Currently, all files are served as text/gemini; charset=UTF-8.

Dependencies

Perl libraries you need to install if you want to run Lupa Pona:

Mojo::Log and Mojo::IOLoop, or libmojolicious-perl
IO::Socket::SSL, or libio-socket-ssl-perl
File::Slurper, or libfile-slurper-perl
Modern::Perl, or libmodern-perl-perl
URI::Escape, or liburi-escape-xs-perl

Quickstart

Since Lupa Pona traffic is encrypted, we need to generate a certificate and a key. When you start it for the first time, it will ask you for a hostname. Use 'localhost' if you don't know. You can also generate your own certificate, like this, replacing $hostname with whatever you need:

    openssl req -new -x509 -newkey ec -subj "/CN=$hostname" \
    -pkeyopt ec_paramgen_curve:prime256v1 \
    -days 1825 -nodes -out cert.pem -keyout key.pem

This creates a certificate and a private key, both of them unencrypted, using eliptic curves of a particular kind, valid for five years.

Start the server:

    lupa-pona

This starts the server in the foreground, for gemini://localhost:1965. If it aborts, see the "Troubleshooting" section below. If it runs, open your favourite Gemini client and test it, or open another terminal and test it:

    echo gemini://localhost \
      | openssl s_client --quiet --connect localhost:1965 2>/dev/null

You should see a Gemini page starting with the following:

    20 text/gemini; charset=UTF-8
    Welcome to Lupa Pona!

Success!! 😀 🚀🚀

Troubleshooting

No trouble, yet!

Options

These are the options Lupa Pona knows about:

--host is the address to use; the default is 0.0.0.0, i.e. accepting all connections (use this option if your machine is reachable via multiple names, e.g. alexschroeder.ch and emacswiki.org and you just want want to serve one of them)
--port is the port to use; the default is 1965
--log_level is the log level to use (error, warn, info, debug, trace); the default is warn
--cert_file is the certificate file to use; the default is cert.pem
--key_file is the key file to use; the default is key.pem

Using systemd

Systemd is going to handle daemonisation for us. There's more documentation available online.

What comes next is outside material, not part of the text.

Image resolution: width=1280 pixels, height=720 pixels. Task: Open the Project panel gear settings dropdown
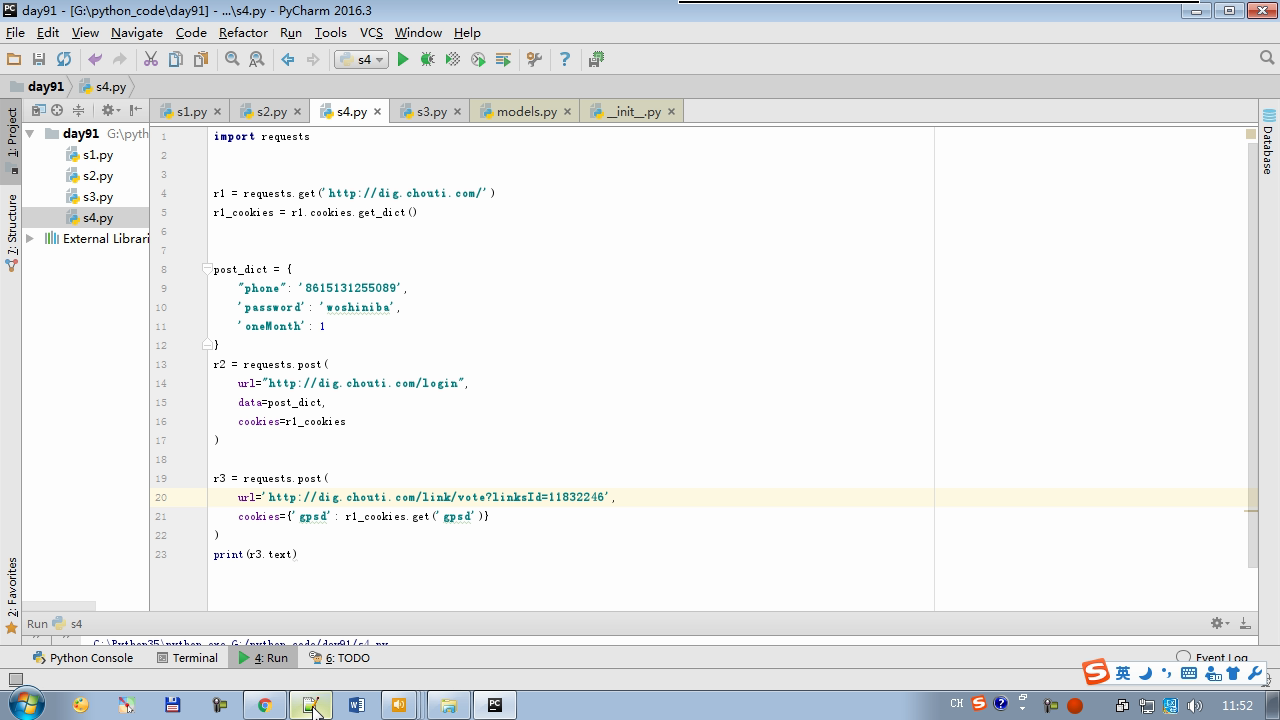click(x=109, y=111)
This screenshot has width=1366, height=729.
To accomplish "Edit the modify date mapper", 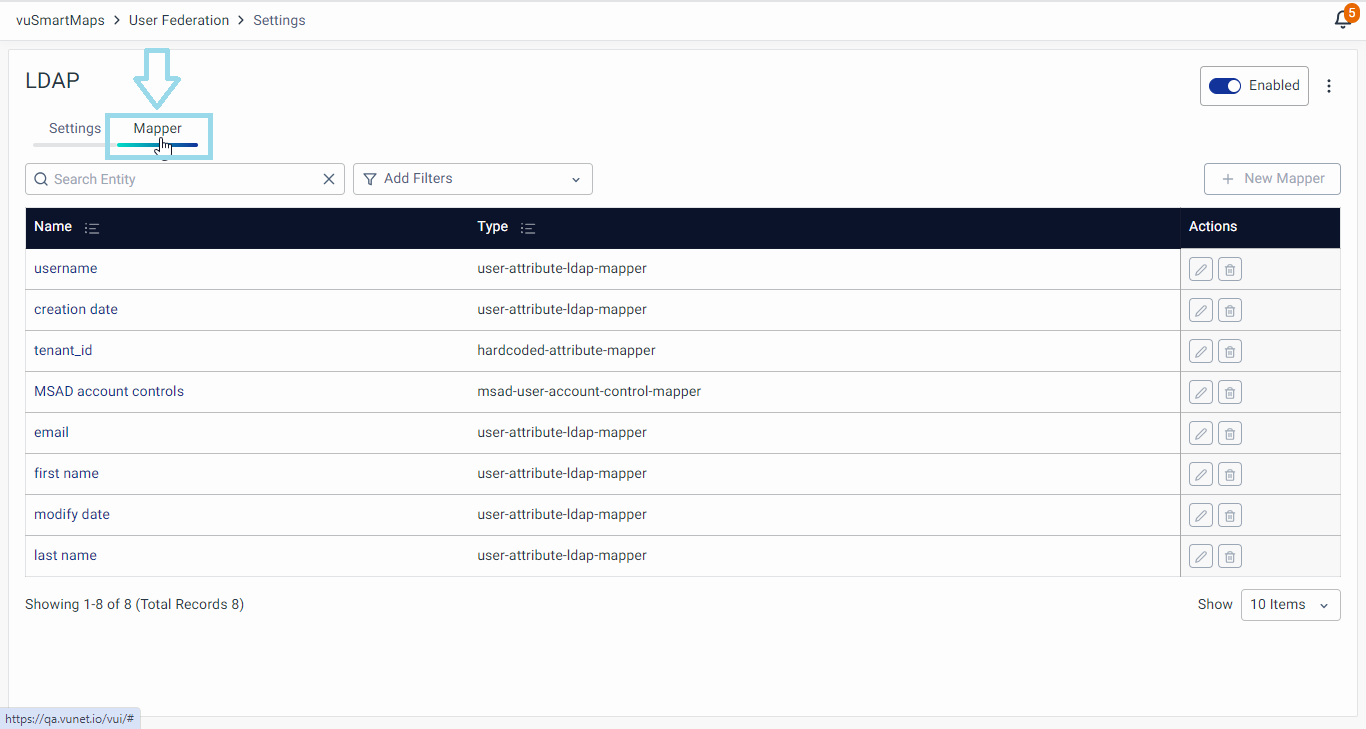I will pyautogui.click(x=1201, y=515).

You could create a specific user:

    sudo adduser --disabled-login --disabled-password lupa-pona

Copy Lupa Pona to /home/lupa-pona/lupa-pona.

Basically, this is the template for our service:

    [Unit]
    Description=Lupa Pona
    After=network.target
    [Service]
    Type=simple
    WorkingDirectory=/home/lupa-pona
    ExecStart=/home/lupa-pona/lupa-pona
    Restart=always
    User=lupa-pona
    Group=lupa-pona
    [Install]
    WantedBy=multi-user.target

Save this as lupa-pona.service, and then link it:

    sudo ln -s /home/lupa-pona/lupa-pona.service /etc/systemd/system/

Reload systemd:

    sudo systemctl daemon-reload

Start Lupa Pona:

    sudo systemctl start lupa-pona

Check the log output:

    sudo journalctl --unit lupa-pona

All the files in /home/lupa-pona are going to be served, if the lupa-pona user can read them.

Privacy

If you increase the log level, the server will produce more output, including information about the connections happening, like 2020/06/29-15:35:59 CONNECT SSL Peer: "[::1]:52730" Local: "[::1]:1965" and the like (in this case ::1 is my local address so that isn't too useful but it could also be your visitor's IP numbers, in which case you will need to tell them about it using in order to comply with the GDPR.